Are You Hearing Voices In Your Head? [new study]

MBV   December 9, 2017

Hearing Voices In Your Head

As a species, our perceptions of reality can be somewhat fluid, with some people picking up impulses that other people won't experience at all. Consider the case of a schizophrenic patient who hears voices – are they just overly sensitive? Keep in mind that people with no history of psychotic illness also report hearing voices.

There are many factors that contribute to auditory hallucination and we’re going to discuss what happens when you’re hearing voices in your head.

According to a report published in the journal eLife, Professor Thomas Whitford (a scientist at the UNSW School of Psychology) conducted a study to establish the mechanism of brain chatter and the processes that cause us to respond in certain ways to inner speech.

In their study, the team at UNSW selected 42 individuals to measure the extent to which imagined sounds caused a clash with brain activity created by real sounds – and they used electroencephalography for the experiment. 

According to this study, the ability to imagine a sound caused a reduction in mental activity when a person finally heard that sound.

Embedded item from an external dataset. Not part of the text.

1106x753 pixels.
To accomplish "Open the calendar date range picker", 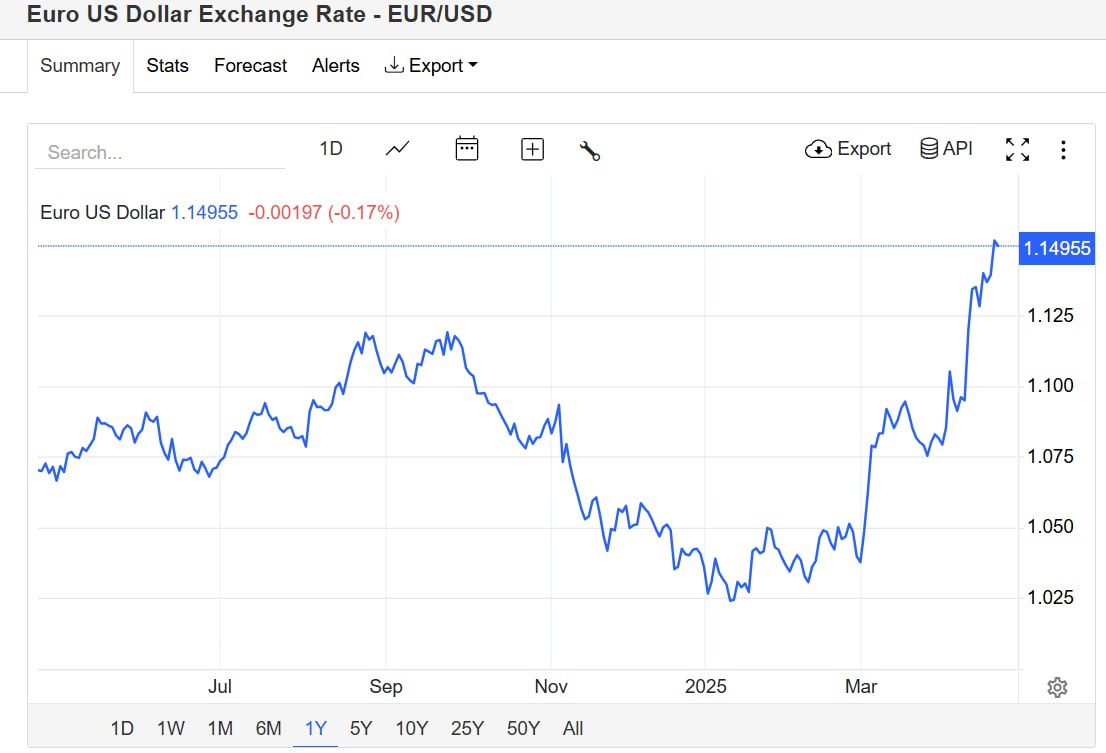I will tap(467, 149).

In this way, our thoughts are able to change the way our brain perceives certain sounds and the impact of these sounds is lessened when we anticipate them. 

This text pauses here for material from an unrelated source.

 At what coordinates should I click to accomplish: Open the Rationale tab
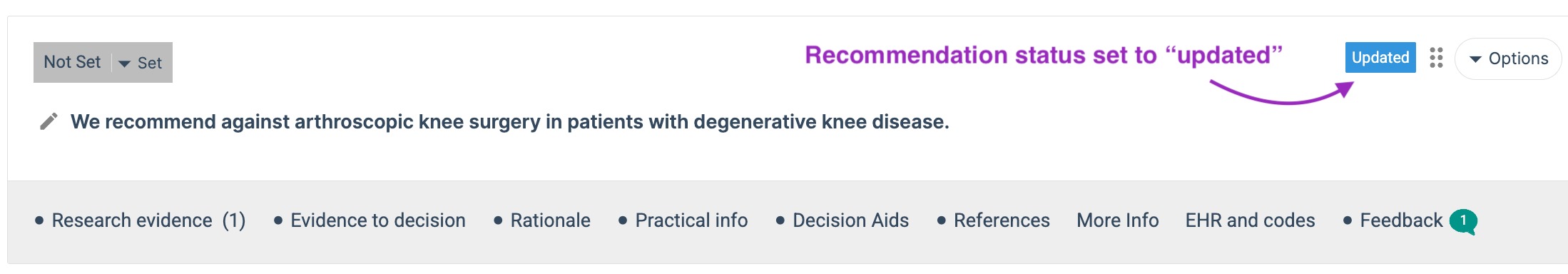coord(550,220)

Existing research into this phenomenon suggests that when a person prepares to speak, the brain generates a copy of these instructions and transmits this information to the mouth and vocal response. By anticipating these sounds that we create deliberately, the brain is able to discriminate between sounds produced by us and other less predictable sounds that come from our environment.

This copy of information in the brain allows us to dampen the brains response to self-generated sounds, allocating fewer resources to these vocalizations. Researchers are expected to use this information to determine the way in which schizophrenic people respond to these sounds and the manner in which their brains process sound, both external and self-vocalized. 

In a different experiment, Philip Corlett, assistant professor of psychiatry at Yale wanted to understand more about why some people hear voices. According to Corlett, hallucinations may be caused by a disturbance in our expectations about our immediate environment and the information received by our senses.

To investigate this phenomenon, a team at Yale employed a technique produced in the 1890s to measure sound hallucination. In the experiment, four distinct groups of individuals were presented with a tone and light at the same time while undergoing brain scans.

The volunteers were then asked to detect the tone, at which point many of the subjects reported hearing a sound when only the light was presented. This effect was more pronounced in the group with individuals who had reported hearing voices in the past.

Individuals with a psychotic illness had a more difficult time accepting that they didn’t really hear a sound and in fact showed altered brain activity particularly in sections associated with psychosis. This research is expected to provide material for understanding the correlation between our assumptions and mental responses to auditory and visual hallucinations.

Ultimately, researchers are working to identify people who are experiencing these kinds of hallucinations and to provide treatment and solutions if these people are perceived to be heading toward psychosis.